Chapter 5. Moving Data Into and Out of Apache Storm Using Spouts and Bolts
This chapter focuses on moving data into and out of Apache Storm through the use of spouts and bolts. Spouts read data from external sources to ingest data into a topology. Bolts consume input streams and process the data, emit new streams, or send results to persistent storage.
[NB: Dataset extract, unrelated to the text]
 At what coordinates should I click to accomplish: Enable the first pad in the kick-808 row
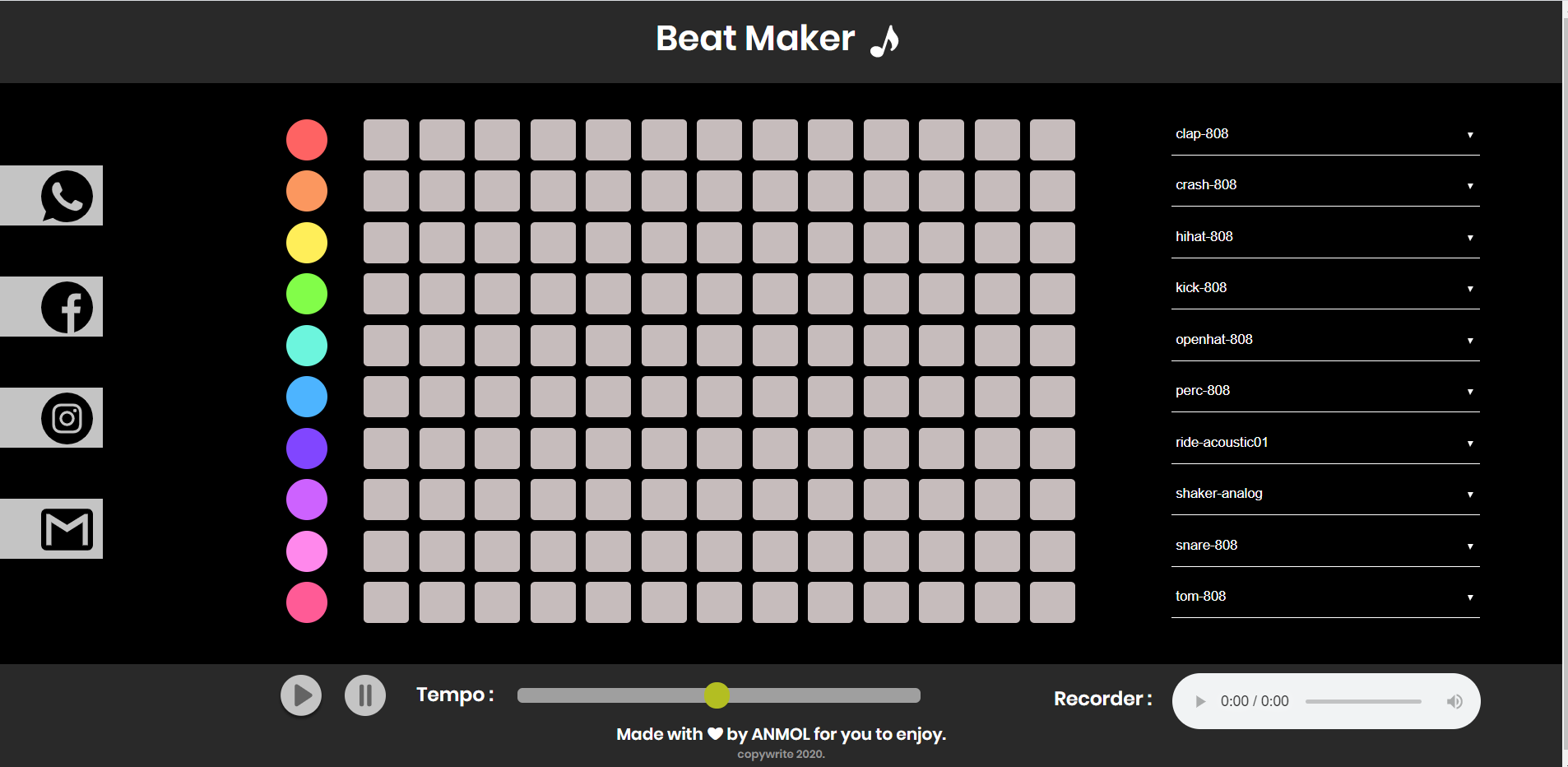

This chapter focuses on bolts that move data from Storm to external sources.
The following spouts are available in HDP 2.5:
Kafka spout based on Kafka 0.7.x/0.8.x, plus a new Kafka consumer spout available as a technical preview (not for production use)
HDFS
EventHubs
Kinesis (technical preview)
The following bolts are available in HDP 2.5:
Kafka
HDFS
EventHubs
HBase
Hive
JDBC (supports Phoenix)
Solr
Cassandra
MongoDB
ElasticSearch
Redis
OpenTSDB (technical preview)
Supported connectors are located at /usr/lib/storm/contrib
. Each
contains a .jar file containing the connector's packaged classes and dependencies, and
another .jar file with javadoc reference documentation.
This chapter describes how to use the Kafka spout, HDFS spout, Kafka bolt, Storm-HDFS connector, and Storm-HBase connector APIs. For information about connecting to components on a Kerberos-enabled cluster, see Configuring Connectors for a Secure Cluster.